──────── Texte fourni

Leurs premières résolutions ne tinrent même pas vis-à-vis l'un de l'autre 1. L'Histoire d'un merle blanc, qui n'est pas précisément tendre pour madame Sand, est de l'époque des serments de fidélité éternelle.

Sur la fin de ses jours, Alfred regardait George comme sa plus dure ennemie. Deux ans après la mort d'Alfred, George publiait Elle et Lui, dont quelques pages sont impies. Mais ces signes publics de rancune et d'aversion furent peu de chose auprès du travail intérieur qui les consuma.

Pas à pas et sans rien marchander de la complaisance et de l'admiration que demande une œuvre bien faite, nous avons suivi le détail du « mal que peut faire une femme ». Pour être exact, il faut ajouter que le mal infligé à l'amant ne fut point sans répercussion sur la maîtresse ; quand elle flétrit à jamais ce cœur d'enfant, elle frappa aussi le sien. Sans doute, elle sauvait sa vie et son génie. Mais il est une gerbe de chères illusions qu'il lui fut probablement impossible de préserver.

Elle ne pouvait plus ni s'ignorer, ni se méconnaître, ni ignorer, ni méconnaître ce qu'est la vie. Comment croire à l'infaillibilité de son propre cœur après sa défaillance entre les bras de Pagello ? Et si elle estimait cette faute sans importance, il lui fallait donc avouer que par le jeu normal de mille forces étrangères l'aventure avait déterminé des maux sans proportion avec l'origine ; dans cette succession d'effets rigoureux, ni sa bonté, ni sa morale de la bonté n'avait été d'autre secours que de compliquer, d'aggraver et de précipiter toutes ces misères fatales.

Prise entre son système et les actions dont l'avait pressée le feu de son sang, il lui avait fallu tour à tour se désavouer pour l'amour de ses idées ou quitter ses idées pour l'amour d'elle-même. Très douce, résolue à n'affliger qui que ce fût, elle avait dû être inhumaine ; très fière, s'amoindrir et s'humilier jusqu'à mentir souvent, longtemps et de sang-froid ; amie du calme, heureuse seulement par la possession de soi-même, errer et flotter sous l'orage et se sentir liée misérablement à ses maux. Son être entier lui échappait et sa doctrine ne constituait même plus une bonne mise en système de ses faiblesses. Elle ne se reniait point, et cependant devait vouloir, avec une extrême énergie, être et paraître tout autre qu'elle n'était.

────────────────
──────── Lignes enregistrées

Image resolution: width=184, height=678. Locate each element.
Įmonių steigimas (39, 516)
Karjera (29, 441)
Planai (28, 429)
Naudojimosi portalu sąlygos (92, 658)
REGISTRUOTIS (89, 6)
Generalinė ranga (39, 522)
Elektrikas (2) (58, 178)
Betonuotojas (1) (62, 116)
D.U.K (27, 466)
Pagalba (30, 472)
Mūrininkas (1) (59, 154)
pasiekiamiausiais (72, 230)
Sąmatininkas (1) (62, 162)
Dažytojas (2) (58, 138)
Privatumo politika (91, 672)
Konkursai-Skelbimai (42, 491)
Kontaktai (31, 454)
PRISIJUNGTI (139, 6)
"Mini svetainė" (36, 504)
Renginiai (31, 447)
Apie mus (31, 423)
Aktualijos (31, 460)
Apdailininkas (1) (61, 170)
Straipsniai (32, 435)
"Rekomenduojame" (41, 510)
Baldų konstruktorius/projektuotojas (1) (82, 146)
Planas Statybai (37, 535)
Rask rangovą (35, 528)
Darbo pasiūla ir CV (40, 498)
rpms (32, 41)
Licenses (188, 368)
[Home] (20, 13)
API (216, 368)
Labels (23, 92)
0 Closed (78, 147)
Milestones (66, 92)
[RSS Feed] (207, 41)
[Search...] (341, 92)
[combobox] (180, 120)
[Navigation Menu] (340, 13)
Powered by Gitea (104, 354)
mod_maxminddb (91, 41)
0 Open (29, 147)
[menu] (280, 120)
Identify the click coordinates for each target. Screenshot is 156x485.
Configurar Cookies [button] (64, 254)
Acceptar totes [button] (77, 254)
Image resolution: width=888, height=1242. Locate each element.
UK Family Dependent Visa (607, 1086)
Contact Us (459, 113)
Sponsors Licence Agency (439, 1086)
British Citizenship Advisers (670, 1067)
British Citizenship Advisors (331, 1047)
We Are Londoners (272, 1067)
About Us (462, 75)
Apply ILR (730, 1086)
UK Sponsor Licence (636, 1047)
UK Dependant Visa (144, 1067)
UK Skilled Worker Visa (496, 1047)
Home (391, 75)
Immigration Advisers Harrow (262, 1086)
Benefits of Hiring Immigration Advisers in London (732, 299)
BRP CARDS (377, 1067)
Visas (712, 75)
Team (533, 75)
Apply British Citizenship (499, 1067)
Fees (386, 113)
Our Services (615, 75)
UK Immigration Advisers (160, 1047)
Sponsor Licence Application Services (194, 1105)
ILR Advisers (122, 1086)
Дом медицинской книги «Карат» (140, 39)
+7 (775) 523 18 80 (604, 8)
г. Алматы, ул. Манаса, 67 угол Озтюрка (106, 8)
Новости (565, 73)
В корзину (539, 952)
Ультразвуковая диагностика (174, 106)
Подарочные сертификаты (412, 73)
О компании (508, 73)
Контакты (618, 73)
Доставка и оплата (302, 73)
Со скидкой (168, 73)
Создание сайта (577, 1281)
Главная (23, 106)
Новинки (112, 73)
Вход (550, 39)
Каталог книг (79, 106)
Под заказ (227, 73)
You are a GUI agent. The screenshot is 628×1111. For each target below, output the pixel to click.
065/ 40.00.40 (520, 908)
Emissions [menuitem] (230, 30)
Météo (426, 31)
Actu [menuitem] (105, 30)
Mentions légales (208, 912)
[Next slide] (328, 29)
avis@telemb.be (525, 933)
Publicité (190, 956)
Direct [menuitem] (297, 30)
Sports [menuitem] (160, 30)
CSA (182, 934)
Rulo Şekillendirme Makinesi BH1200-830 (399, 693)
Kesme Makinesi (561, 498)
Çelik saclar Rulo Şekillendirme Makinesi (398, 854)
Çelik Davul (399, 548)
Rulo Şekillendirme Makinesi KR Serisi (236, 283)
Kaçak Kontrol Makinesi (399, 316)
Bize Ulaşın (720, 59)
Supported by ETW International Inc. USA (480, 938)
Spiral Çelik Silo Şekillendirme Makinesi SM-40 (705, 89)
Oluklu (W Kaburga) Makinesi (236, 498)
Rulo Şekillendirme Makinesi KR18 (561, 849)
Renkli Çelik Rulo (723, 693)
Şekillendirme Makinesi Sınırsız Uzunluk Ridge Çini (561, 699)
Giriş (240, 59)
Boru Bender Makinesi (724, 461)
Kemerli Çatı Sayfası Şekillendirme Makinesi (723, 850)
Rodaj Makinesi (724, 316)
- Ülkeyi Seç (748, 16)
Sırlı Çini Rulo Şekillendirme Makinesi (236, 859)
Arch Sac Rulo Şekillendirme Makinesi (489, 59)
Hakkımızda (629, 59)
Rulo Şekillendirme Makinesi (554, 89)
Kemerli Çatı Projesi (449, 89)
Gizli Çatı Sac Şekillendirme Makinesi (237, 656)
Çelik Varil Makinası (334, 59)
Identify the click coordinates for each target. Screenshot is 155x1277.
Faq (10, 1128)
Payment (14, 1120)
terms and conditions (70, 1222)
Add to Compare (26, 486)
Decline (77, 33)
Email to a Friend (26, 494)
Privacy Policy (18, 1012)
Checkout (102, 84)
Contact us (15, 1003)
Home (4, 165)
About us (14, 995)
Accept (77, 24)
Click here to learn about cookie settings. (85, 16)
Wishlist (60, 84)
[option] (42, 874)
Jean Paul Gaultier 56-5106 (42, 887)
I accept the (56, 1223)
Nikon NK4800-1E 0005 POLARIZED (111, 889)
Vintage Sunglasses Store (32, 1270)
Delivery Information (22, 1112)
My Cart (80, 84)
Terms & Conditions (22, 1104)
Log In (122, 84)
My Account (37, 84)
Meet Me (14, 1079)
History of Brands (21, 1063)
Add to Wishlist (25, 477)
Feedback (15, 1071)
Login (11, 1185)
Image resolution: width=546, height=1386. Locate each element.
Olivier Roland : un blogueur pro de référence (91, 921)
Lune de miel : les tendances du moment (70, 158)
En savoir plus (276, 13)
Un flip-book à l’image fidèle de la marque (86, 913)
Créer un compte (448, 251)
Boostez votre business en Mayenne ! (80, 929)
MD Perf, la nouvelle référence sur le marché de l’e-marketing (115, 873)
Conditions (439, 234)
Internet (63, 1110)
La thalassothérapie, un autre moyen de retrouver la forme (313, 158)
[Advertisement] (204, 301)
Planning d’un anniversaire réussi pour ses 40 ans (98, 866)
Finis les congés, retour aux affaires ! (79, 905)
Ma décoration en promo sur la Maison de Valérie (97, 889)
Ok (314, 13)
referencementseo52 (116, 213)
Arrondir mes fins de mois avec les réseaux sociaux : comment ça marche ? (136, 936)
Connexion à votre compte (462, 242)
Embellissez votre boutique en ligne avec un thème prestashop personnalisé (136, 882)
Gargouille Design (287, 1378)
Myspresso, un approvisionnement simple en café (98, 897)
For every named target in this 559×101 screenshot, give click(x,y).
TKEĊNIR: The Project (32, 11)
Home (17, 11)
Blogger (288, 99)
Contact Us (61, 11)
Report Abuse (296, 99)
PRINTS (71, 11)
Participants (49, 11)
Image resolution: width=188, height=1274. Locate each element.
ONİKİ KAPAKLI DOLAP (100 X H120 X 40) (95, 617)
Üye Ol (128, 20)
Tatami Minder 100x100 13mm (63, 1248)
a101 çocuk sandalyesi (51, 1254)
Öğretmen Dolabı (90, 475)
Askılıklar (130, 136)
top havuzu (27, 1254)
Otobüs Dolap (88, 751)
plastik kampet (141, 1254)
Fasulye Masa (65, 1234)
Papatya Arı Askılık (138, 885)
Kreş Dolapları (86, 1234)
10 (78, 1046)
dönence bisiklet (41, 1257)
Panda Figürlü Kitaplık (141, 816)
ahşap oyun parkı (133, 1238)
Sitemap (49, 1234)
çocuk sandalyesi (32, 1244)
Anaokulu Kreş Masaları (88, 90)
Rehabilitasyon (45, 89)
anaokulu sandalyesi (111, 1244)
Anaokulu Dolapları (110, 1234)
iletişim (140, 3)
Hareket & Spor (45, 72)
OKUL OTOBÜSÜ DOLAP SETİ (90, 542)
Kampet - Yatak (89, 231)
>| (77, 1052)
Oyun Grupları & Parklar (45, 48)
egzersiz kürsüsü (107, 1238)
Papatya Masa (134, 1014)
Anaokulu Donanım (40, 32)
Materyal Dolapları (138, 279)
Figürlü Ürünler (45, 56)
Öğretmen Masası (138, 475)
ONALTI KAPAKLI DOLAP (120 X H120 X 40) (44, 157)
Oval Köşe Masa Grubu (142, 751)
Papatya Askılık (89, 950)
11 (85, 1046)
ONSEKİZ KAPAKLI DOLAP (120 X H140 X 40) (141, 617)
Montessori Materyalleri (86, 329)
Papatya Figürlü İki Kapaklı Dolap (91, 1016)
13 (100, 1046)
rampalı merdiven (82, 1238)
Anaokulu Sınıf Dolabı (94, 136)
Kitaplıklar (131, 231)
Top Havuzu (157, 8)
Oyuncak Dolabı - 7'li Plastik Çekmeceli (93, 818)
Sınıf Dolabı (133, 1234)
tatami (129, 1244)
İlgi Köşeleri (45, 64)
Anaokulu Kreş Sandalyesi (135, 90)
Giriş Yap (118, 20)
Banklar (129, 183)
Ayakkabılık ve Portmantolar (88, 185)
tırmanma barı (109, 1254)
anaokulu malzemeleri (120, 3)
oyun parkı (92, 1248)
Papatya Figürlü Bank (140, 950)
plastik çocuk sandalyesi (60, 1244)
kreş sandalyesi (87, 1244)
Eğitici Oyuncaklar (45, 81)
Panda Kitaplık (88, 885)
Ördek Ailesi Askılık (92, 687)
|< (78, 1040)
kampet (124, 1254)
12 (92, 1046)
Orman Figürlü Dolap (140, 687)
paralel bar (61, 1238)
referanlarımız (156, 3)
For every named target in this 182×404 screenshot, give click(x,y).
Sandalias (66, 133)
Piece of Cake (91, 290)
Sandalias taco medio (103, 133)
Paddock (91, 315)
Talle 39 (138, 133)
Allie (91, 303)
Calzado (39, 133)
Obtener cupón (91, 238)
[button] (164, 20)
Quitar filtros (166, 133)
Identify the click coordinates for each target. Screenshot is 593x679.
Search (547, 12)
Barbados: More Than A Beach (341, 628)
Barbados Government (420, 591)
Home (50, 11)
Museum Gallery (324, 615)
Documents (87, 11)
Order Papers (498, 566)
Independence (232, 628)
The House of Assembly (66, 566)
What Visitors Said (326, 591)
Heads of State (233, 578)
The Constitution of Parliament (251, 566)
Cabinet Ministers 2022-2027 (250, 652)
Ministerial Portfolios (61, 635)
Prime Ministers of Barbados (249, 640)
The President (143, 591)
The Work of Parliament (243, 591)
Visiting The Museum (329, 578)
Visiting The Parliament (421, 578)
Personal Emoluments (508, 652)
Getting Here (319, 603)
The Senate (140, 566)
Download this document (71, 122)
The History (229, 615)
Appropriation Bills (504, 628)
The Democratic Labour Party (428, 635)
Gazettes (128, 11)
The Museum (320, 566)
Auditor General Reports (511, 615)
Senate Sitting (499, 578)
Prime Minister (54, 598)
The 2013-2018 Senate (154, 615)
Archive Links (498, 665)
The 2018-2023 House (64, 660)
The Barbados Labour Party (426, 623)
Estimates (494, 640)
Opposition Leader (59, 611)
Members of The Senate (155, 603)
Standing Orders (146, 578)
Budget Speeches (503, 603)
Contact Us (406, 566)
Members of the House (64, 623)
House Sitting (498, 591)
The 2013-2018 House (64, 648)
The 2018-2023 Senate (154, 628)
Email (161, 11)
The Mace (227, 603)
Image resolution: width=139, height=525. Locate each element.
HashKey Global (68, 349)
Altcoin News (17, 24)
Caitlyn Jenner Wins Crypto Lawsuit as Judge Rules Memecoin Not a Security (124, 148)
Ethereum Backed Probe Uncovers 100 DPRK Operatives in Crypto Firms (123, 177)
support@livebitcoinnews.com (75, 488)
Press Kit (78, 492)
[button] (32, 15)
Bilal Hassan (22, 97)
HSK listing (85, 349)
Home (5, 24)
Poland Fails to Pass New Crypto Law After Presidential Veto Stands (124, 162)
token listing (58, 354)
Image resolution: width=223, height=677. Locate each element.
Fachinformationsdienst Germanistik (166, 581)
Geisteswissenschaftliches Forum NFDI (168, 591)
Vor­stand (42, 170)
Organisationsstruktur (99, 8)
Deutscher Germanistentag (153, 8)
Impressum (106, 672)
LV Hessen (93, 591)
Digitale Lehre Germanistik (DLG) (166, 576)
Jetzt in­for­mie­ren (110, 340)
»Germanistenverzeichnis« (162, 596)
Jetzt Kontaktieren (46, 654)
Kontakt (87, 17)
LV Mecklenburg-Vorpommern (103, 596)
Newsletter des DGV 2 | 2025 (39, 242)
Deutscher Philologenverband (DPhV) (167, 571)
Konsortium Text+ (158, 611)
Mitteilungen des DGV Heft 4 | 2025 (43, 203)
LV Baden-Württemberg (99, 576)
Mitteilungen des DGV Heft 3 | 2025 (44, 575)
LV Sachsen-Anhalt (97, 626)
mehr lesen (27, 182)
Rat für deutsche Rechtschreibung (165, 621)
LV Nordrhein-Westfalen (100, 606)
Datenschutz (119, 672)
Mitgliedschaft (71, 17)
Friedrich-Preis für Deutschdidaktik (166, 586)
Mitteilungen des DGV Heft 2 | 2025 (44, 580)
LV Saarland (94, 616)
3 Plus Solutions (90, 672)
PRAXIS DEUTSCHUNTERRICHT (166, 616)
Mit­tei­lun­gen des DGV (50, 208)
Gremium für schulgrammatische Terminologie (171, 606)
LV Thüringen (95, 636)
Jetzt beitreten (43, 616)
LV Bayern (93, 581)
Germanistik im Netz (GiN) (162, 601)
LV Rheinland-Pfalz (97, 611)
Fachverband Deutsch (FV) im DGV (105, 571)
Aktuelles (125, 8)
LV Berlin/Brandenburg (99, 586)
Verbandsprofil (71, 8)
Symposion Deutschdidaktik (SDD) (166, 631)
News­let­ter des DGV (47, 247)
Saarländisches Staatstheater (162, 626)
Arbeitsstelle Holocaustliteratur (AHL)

────────────────

- L'exercice:
Recopiez mot pour mot le passage du texte sur George Sand qui commence à « Pas à pas et » et se termine à « impossible de préserver. ».

- Corrigé:
Pas à pas et sans rien marchander de la complaisance et de l'admiration que demande une œuvre bien faite, nous avons suivi le détail du « mal que peut faire une femme ». Pour être exact, il faut ajouter que le mal infligé à l'amant ne fut point sans répercussion sur la maîtresse ; quand elle flétrit à jamais ce cœur d'enfant, elle frappa aussi le sien. Sans doute, elle sauvait sa vie et son génie. Mais il est une gerbe de chères illusions qu'il lui fut probablement impossible de préserver.